For Your Information
The Ozone protects us from the sun by interacting with light. The Ozone is located in the stratosphere layer of the atmosphere. It is nine to 31 miles above the Earth and serves as a protective shield; the Ozone helps to filter out harmful sun rays including a type of sunlight called ultraviolet B. Exposure to ultraviolet B has been linked to development of cataracts (eye damage) and skin cancer.
Scientists have found "holes" in the ozone layer high above the Earth. The 1990 Clean Air Act has provisions for fixing the holes, but the repairs will take a long time.

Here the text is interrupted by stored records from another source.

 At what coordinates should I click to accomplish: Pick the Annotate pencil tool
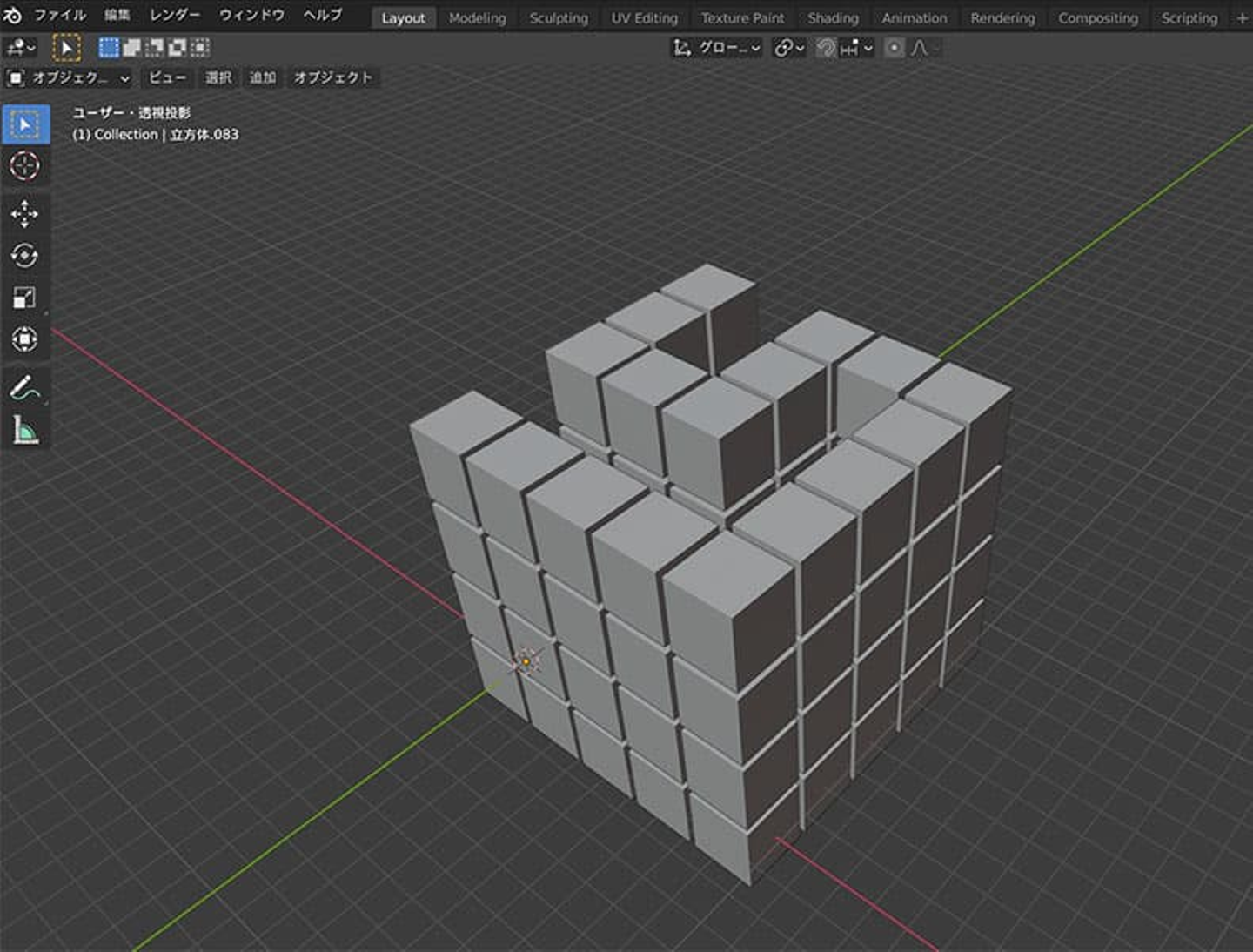pyautogui.click(x=24, y=388)
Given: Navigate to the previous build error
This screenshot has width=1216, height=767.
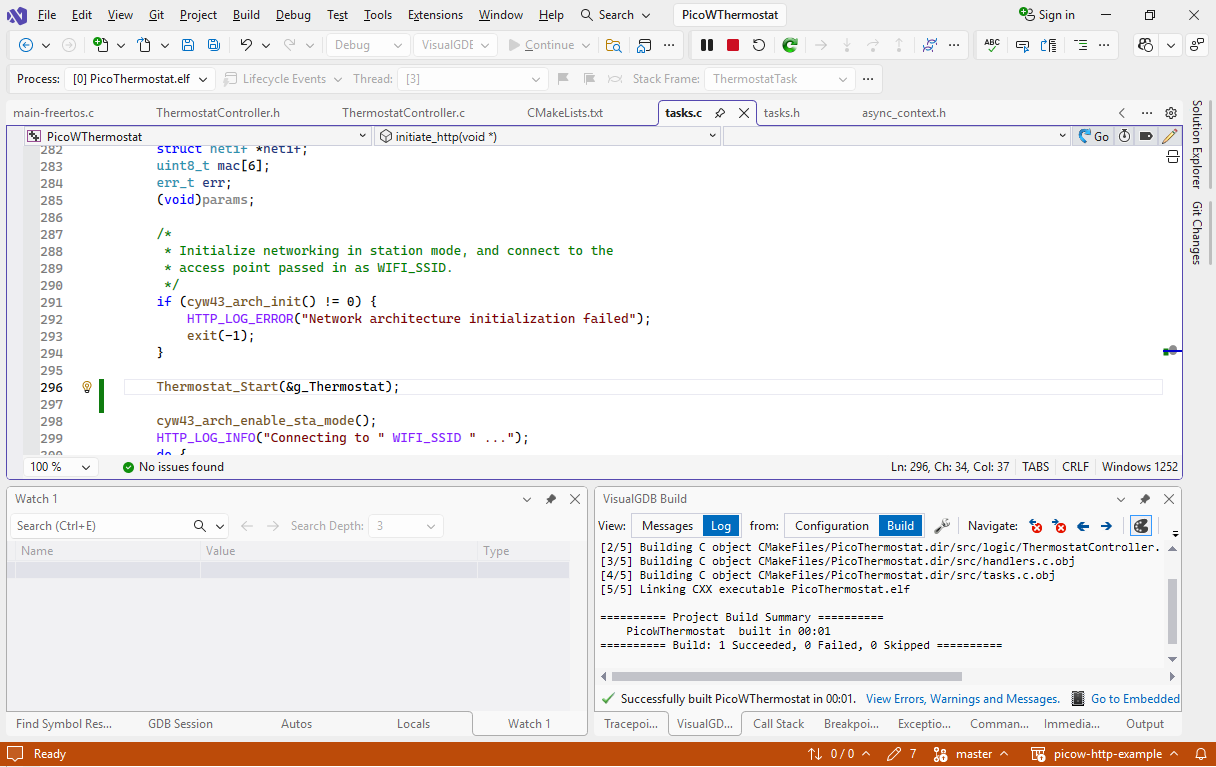Looking at the screenshot, I should (x=1036, y=526).
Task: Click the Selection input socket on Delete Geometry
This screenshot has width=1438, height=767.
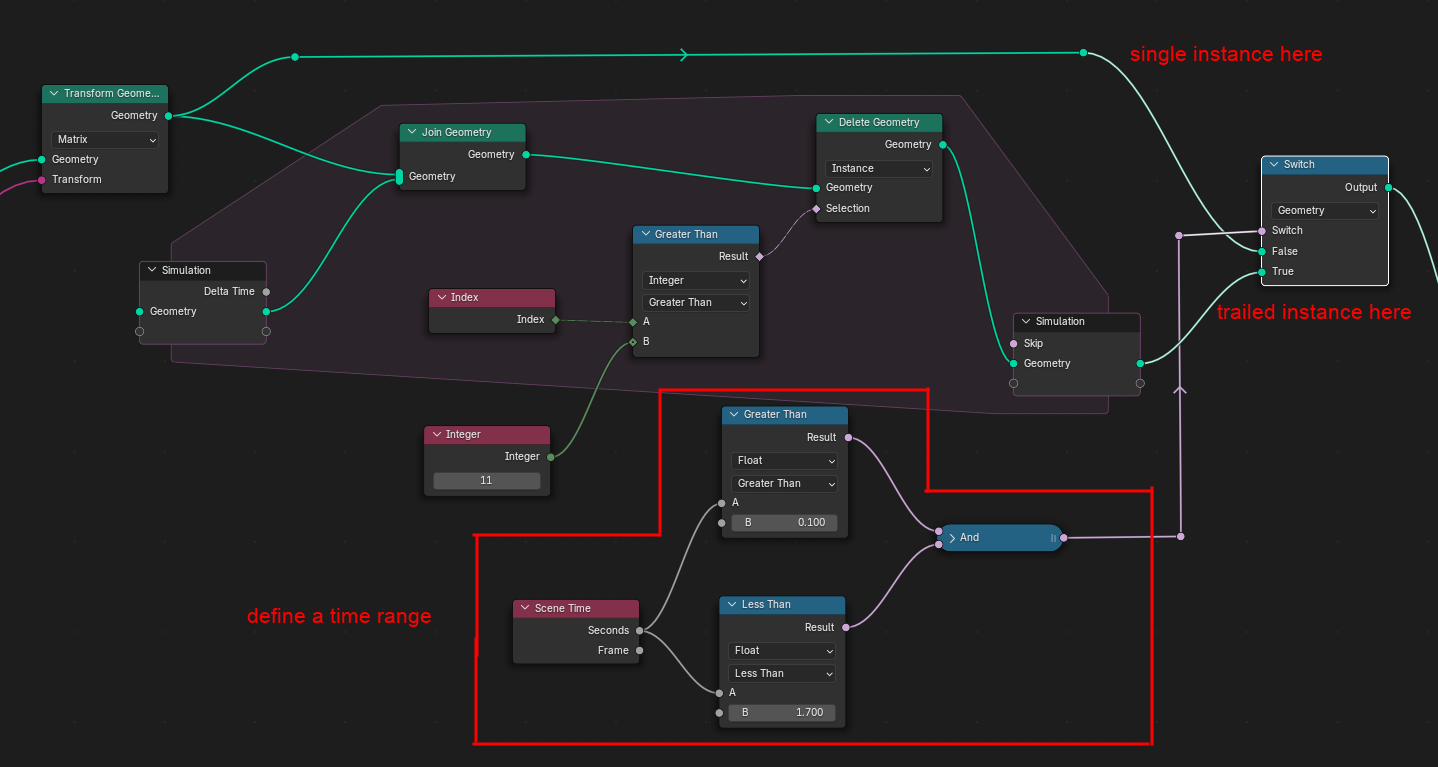Action: pos(817,208)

Since the Clean Air Act, scientists have been measuring the ozone layer. A few years ago, an ozone hole was found above Antarctica, including the area of the South Pole. This hole, which has been appearing each year during the Antarctic winter (our summer), is bigger than the continental United States. What, especially concerning to scientists, is they recently have found the ozone thinning in the stratosphere above the northern half of the United States. To repair the ozone layer, we must stop releasing ozone-depleting compounds into the atmosphere.
In our game, the frisbees represent the ultraviolet light, while the hoops/yarn balls are the oxygen molecules. When ultraviolet light hits oxygen molecules (O2) in the stratosphere, it splits the molecules into two atoms of oxygen (O). When this atom encounters another oxygen molecule, the two combine to make ozone (O3).
Scatter hoops on the floor, mixing the colors so that they’re not grouped.
Set cones down in a straight line, across from the hoops.
Place 3 frisbees/yarn balls at each cone.
Arrange the students into small groups of about 4,
and assign each group to a cone.
- Students must throw the frisbee/yarn balls from their cone.
- When a frisbee/yarn ball lands in a hoop matching their color, the group gets to keep the hoop, placing it around their cone.
- If the frisbee/yarn ball bounces off or out of the hoop, the may not be saved.
- If frisbees from two different groups land in the same hoop, the student use rock, paper, scissors to determine who gets to keep the hoop.